Exactness is required throughout. Return every record once more.

(Beginning of The input)

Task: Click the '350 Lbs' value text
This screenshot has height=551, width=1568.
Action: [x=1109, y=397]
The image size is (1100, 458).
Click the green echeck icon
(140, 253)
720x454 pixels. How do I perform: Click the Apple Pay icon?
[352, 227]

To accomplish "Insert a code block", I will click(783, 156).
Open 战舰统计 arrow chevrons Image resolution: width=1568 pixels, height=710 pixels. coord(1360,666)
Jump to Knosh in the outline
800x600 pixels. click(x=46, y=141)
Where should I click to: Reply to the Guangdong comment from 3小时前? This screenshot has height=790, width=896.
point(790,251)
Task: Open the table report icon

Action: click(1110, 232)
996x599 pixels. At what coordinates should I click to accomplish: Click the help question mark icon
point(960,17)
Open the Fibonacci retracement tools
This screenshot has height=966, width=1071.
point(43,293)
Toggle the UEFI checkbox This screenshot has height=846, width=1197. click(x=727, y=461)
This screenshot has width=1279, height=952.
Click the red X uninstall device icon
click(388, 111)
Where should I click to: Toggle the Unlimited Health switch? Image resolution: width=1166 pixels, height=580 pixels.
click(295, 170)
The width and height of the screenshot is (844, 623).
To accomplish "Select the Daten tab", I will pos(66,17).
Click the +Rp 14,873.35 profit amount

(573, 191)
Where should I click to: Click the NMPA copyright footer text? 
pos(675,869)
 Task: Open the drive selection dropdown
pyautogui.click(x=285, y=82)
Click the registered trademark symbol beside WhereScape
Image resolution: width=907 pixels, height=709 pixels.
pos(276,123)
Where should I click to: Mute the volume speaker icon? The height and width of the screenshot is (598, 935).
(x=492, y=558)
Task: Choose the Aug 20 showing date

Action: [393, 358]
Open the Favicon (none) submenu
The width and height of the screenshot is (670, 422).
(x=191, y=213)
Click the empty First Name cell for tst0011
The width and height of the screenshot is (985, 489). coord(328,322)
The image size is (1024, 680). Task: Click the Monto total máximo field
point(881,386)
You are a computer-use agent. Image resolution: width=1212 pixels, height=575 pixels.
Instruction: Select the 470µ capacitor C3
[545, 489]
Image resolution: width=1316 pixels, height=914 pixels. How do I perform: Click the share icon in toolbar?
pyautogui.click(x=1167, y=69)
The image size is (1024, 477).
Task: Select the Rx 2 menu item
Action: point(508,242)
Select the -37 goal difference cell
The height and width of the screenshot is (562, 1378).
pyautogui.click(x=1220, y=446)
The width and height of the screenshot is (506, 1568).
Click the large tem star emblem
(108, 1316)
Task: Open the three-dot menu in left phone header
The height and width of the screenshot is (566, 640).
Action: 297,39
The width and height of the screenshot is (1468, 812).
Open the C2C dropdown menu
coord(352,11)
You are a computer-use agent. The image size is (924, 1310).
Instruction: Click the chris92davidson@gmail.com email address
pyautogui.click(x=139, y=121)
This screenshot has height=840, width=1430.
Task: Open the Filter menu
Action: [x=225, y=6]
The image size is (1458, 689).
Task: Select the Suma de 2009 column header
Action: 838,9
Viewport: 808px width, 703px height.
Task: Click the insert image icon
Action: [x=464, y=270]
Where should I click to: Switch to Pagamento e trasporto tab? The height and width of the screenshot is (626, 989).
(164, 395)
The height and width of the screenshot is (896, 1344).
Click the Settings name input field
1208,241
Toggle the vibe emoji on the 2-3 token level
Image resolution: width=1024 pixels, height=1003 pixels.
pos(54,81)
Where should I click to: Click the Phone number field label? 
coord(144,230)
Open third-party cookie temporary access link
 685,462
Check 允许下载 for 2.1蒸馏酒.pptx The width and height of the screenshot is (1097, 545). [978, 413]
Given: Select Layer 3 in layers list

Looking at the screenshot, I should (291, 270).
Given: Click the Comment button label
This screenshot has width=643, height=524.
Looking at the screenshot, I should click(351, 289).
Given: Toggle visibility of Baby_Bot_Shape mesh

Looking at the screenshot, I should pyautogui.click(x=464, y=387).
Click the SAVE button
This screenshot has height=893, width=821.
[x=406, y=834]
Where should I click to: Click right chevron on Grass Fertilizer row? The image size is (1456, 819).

(End of The input)

Result of the task:
Task: Click the '350 Lbs' value text
This screenshot has height=551, width=1568.
Action: [x=1109, y=397]
The image size is (1100, 458).
Click the green echeck icon
(140, 253)
720x454 pixels. How do I perform: Click the Apple Pay icon?
[352, 227]

To accomplish "Insert a code block", I will click(783, 156).
Open 战舰统计 arrow chevrons Image resolution: width=1568 pixels, height=710 pixels. coord(1360,666)
Jump to Knosh in the outline
800x600 pixels. click(x=46, y=141)
Where should I click to: Reply to the Guangdong comment from 3小时前? This screenshot has height=790, width=896.
point(790,251)
Task: Open the table report icon

Action: click(1110, 232)
996x599 pixels. At what coordinates should I click to accomplish: Click the help question mark icon
point(960,17)
Open the Fibonacci retracement tools
This screenshot has height=966, width=1071.
point(43,293)
Toggle the UEFI checkbox This screenshot has height=846, width=1197. click(x=727, y=461)
This screenshot has width=1279, height=952.
Click the red X uninstall device icon
click(388, 111)
Where should I click to: Toggle the Unlimited Health switch? Image resolution: width=1166 pixels, height=580 pixels.
click(295, 170)
The width and height of the screenshot is (844, 623).
To accomplish "Select the Daten tab", I will pos(66,17).
Click the +Rp 14,873.35 profit amount

(573, 191)
Where should I click to: Click the NMPA copyright footer text? 
pos(675,869)
 Task: Open the drive selection dropdown
pyautogui.click(x=285, y=82)
Click the registered trademark symbol beside WhereScape
Image resolution: width=907 pixels, height=709 pixels.
pos(276,123)
Where should I click to: Mute the volume speaker icon? The height and width of the screenshot is (598, 935).
(x=492, y=558)
Task: Choose the Aug 20 showing date

Action: [393, 358]
Open the Favicon (none) submenu
The width and height of the screenshot is (670, 422).
(x=191, y=213)
Click the empty First Name cell for tst0011
The width and height of the screenshot is (985, 489). coord(328,322)
The image size is (1024, 680). Task: Click the Monto total máximo field
point(881,386)
You are a computer-use agent. Image resolution: width=1212 pixels, height=575 pixels.
Instruction: Select the 470µ capacitor C3
[545, 489]
Image resolution: width=1316 pixels, height=914 pixels. How do I perform: Click the share icon in toolbar?
pyautogui.click(x=1167, y=69)
The image size is (1024, 477).
Task: Select the Rx 2 menu item
Action: point(508,242)
Select the -37 goal difference cell
The height and width of the screenshot is (562, 1378).
pyautogui.click(x=1220, y=446)
The width and height of the screenshot is (506, 1568).
Click the large tem star emblem
(108, 1316)
Task: Open the three-dot menu in left phone header
The height and width of the screenshot is (566, 640).
Action: 297,39
The width and height of the screenshot is (1468, 812).
Open the C2C dropdown menu
coord(352,11)
You are a computer-use agent. The image size is (924, 1310).
Instruction: Click the chris92davidson@gmail.com email address
pyautogui.click(x=139, y=121)
This screenshot has height=840, width=1430.
Task: Open the Filter menu
Action: [x=225, y=6]
The image size is (1458, 689).
Task: Select the Suma de 2009 column header
Action: 838,9
Viewport: 808px width, 703px height.
Task: Click the insert image icon
Action: [x=464, y=270]
Where should I click to: Switch to Pagamento e trasporto tab? The height and width of the screenshot is (626, 989).
(164, 395)
The height and width of the screenshot is (896, 1344).
Click the Settings name input field
1208,241
Toggle the vibe emoji on the 2-3 token level
Image resolution: width=1024 pixels, height=1003 pixels.
pos(54,81)
Where should I click to: Click the Phone number field label? 
coord(144,230)
Open third-party cookie temporary access link
 685,462
Check 允许下载 for 2.1蒸馏酒.pptx The width and height of the screenshot is (1097, 545). [978, 413]
Given: Select Layer 3 in layers list

Looking at the screenshot, I should (291, 270).
Given: Click the Comment button label
This screenshot has width=643, height=524.
Looking at the screenshot, I should click(351, 289).
Given: Toggle visibility of Baby_Bot_Shape mesh

Looking at the screenshot, I should pyautogui.click(x=464, y=387).
Click the SAVE button
This screenshot has height=893, width=821.
[x=406, y=834]
Where should I click to: Click right chevron on Grass Fertilizer row? The image size is (1456, 819).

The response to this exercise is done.